Generated by GPT-5-mini| CART (classification and regression tree) | |
|---|---|
| Name | CART (classification and regression tree) |
| Caption | Decision tree schematic |
| Developer | Leo Breiman, Jerome H. Friedman, Richard A. Olshen, Charles J. Stone |
| Initial release | 1984 |
| Influenced by | ID3, C4.5 |
| Programming languages | Fortran, S Language, R (programming language) |
| Genre | Machine learning, Statistics |
CART (classification and regression tree) is a nonparametric decision tree learning technique for predicting responses by recursively partitioning feature space into homogeneous subsets. Developed and popularized by Leo Breiman, Jerome H. Friedman, Richard A. Olshen, and Charles J. Stone in the 1980s, CART produces binary trees used for both categorical classification and continuous regression tasks. Its algorithmic foundations influenced ensemble methods and software implementations in environments such as R (programming language), Python (programming language), and the S Language ecosystem.
CART emerged from collaborations among statisticians at institutions including University of California, Berkeley, Stanford University, and University of California, Los Angeles and was presented in the monograph "Classification and Regression Trees." The method belongs to the broader lineage of decision tree learners that includes ID3, C4.5, and later ensemble techniques like bagging and Random forest.

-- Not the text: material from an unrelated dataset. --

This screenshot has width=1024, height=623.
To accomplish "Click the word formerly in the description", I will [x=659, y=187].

CART’s influence extends to applied fields represented by organizations such as National Institutes of Health, NASA, and World Bank where decision trees support interpretability in domains ranging from clinical trials to remote sensing.
CART constructs binary trees by selecting a predictor and a threshold at each node to split the dataset into two child nodes, continuing recursively until stopping criteria are met. The procedure is implemented in software packages used at institutions like Los Alamos National Laboratory, IBM, and Microsoft Research and follows a top-down, greedy strategy similar in spirit to techniques developed by researchers at Bell Labs and AT&T. Training uses impurity measures (see below) and handles missing data with surrogate splits, a technique explored in collaborations involving Cleveland Clinic and academic groups at Harvard University and Princeton University. CART models are often used as base learners in ensemble frameworks developed by teams at University of Toronto and Carnegie Mellon University.

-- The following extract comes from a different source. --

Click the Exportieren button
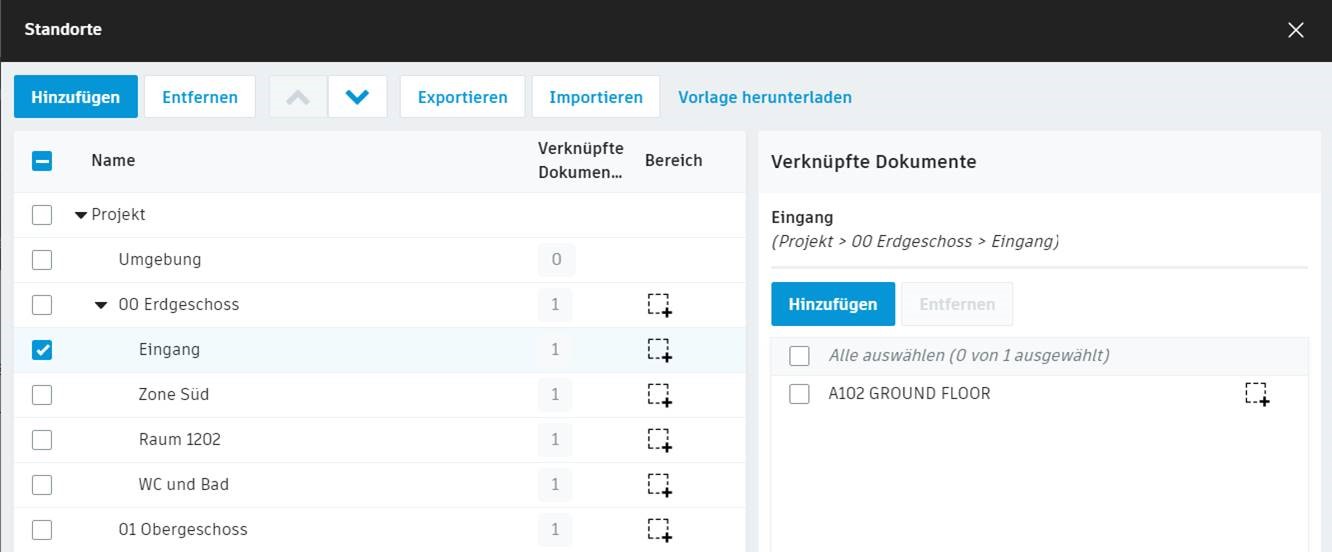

For classification, CART commonly optimizes the Gini impurity to choose splits that maximize class purity; contemporaneous work at Columbia University and Yale University compared Gini to information gain used in ID3. For regression, CART minimizes squared error (variance reduction) at each split, a principle shared with least-squares estimators from University of Chicago econometrics groups. Theoretical analyses and comparisons have been advanced by researchers at Massachusetts Institute of Technology, Stanford University, and University of California, Berkeley linking impurity measures to bias–variance tradeoffs examined in symposia sponsored by American Statistical Association and Institute of Mathematical Statistics.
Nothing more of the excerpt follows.